The most difficult problem group I have left for the last: the five principles of Panchasila, "guided democracy", and the Constitution of 1945. Soeharto has taken over everything from Sukarno on these points, but only after first emptying them of all vestiges of democratic content. The concept of "harmony" or "solidarity" serving as quintessence of Panchasila led Sukarno to pardon most leaders of separatist rebellions. Soeharto sees the same principle as basis to forbid any opinions not being in harmony with his own, and to ruthlessly crack down on those not quick enough to comply, which must strike many as a rather peculiar interpretation of the term "harmony" (Soeharto has actually confessed responsibility for the "mysterious killings" campaign: the cut-off heads of victims were placed as warning for potential followers). "Concensus" under Soeharto has become what the press has dubbed "that rare animal, the unilateral concensus". Under Sukarno's rule of "guided democracy", political parties retained their political and organizational autonomy. There are ample reasons for questioning the wisdom of prohibitting the Masyumi and Socialist parties, but the legal grounds for the move would have also been valid in many if not all Western democracies: the parties' refusal to distantiate themselves from armed rebellions against the state. Under Soeharto's New Order, the government may directly intervene into inner matters of parties, to approve or reject election candidates and incumbents of leading positions within the party. Strictly speaking therefore, Soeharto's New Order "guided democracy" has only retained the verbal shell of Sukarno's "guided democracy". In content, however, it is apparently inspired by former East-block so-called "people's democracies" in which alternative parties were compulsorily integrated into a "national front". In his apologetic self-justification for this too, Soeharto leans dangerously close to the notorious "the Party always knows best, the Party is always right" maxim.

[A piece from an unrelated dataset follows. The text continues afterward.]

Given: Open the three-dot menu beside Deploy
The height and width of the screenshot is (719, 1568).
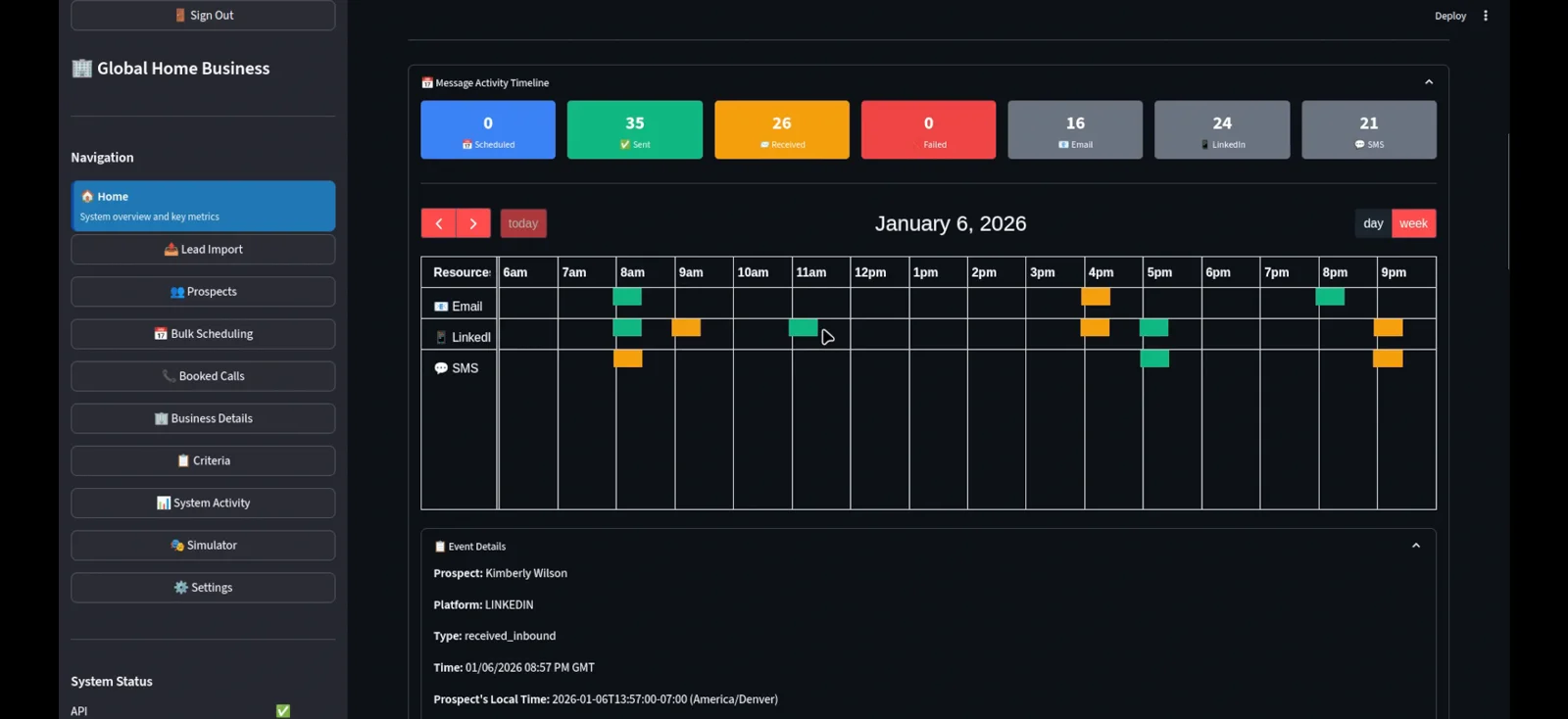Looking at the screenshot, I should 1486,16.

From all this one can already happily draw the preliminary conclusion, that even if Megawati should be motivated to reinstall "guided democracy" as her father understood it, and if she would be successful in that, then we would already experience a tremendous improvement in democracy in the country. However, the conditions that led to Sukarno's invoking "guided democracy", the state of deadlock and fragmentation in which the country's political system found itself under a free democratic constitution, the state of military seige by numerous simultaneous armed rebellions, the state of political seige resulting from maneuvering between the fronts of the cold war, all this no longer exists. Reasons for limiting democracy by some form of guidance in presentday Indonesia are quite different, and derive from middle-class puritanism conditioned by the process of industrialization. As we saw above, this principle of ethical guidance emanates not from Soeharto's mysticism, but from mainly Islamic puritanism being in opposition to the New Order. This already tends to exclude any resemblance to Soeharto's type of "guidance" in whatever form of "guided democracy" the opposition might want Megawati to adopt.

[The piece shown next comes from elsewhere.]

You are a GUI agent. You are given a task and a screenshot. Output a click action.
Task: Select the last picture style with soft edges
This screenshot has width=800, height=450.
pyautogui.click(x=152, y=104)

Among the opposition groups supporting Megawati there are also supporters of an immediate transition to free democracy as stipulated in the Provisional Constitution of 1950 (annulled by Sukarno in favour of the Constitution of 1945). However, there are some very important reasons for avoiding this. It would lead to excessive political fragmentation and an ensuing general destabilization of the country. The constitution of 1950 led to a situation in the 1950s, known in postwar Europe as parliamentarianism Italian style which left all problems including the Mafia unsolved, and in Europe between the wars as Germany of the Weimar Constitution which ended with the Nazi take-over (the system of representation in most stabile larger Western democracies have special majority-maximizing and concensus-enforcing mechanisms). In the period from 1950 till 1957, Indonesia had seven cabinets in seven years and, not unlike the Italian experience, this left none of the problems of the country solved, least of all army racketeering (every division had its own illegal business enterprise) and insurgency. The main reason for favouring the constitution of 1950 seems to be, that stipulations for basic freedoms, particularly freedom of speech, are more explicitly formulated. The constitution of 1945 is indeed more vague on this point, and the respective rights partly have to be derived from more general principles layed down in the preamble, and thus require special laws to make them explicit. In the light of presently prevailing puritanist tendencies in society, the latter solution probably provides a greater latitude of options for constant accommodation to progressing transitions in ethical views of a society in transition. It also offers the under the present situation perhaps vital advantage, that a general discussion for a new constitution is avoided. After the 30-years clamp-down on free airings of opinion, there is a lot of pent-up emotions that will make reaching a concensus about the new constitution difficult. For the sake of political stability, it seems prudent to allow for a longer period of dialogue and deliberation before contemplating a constitutional reform.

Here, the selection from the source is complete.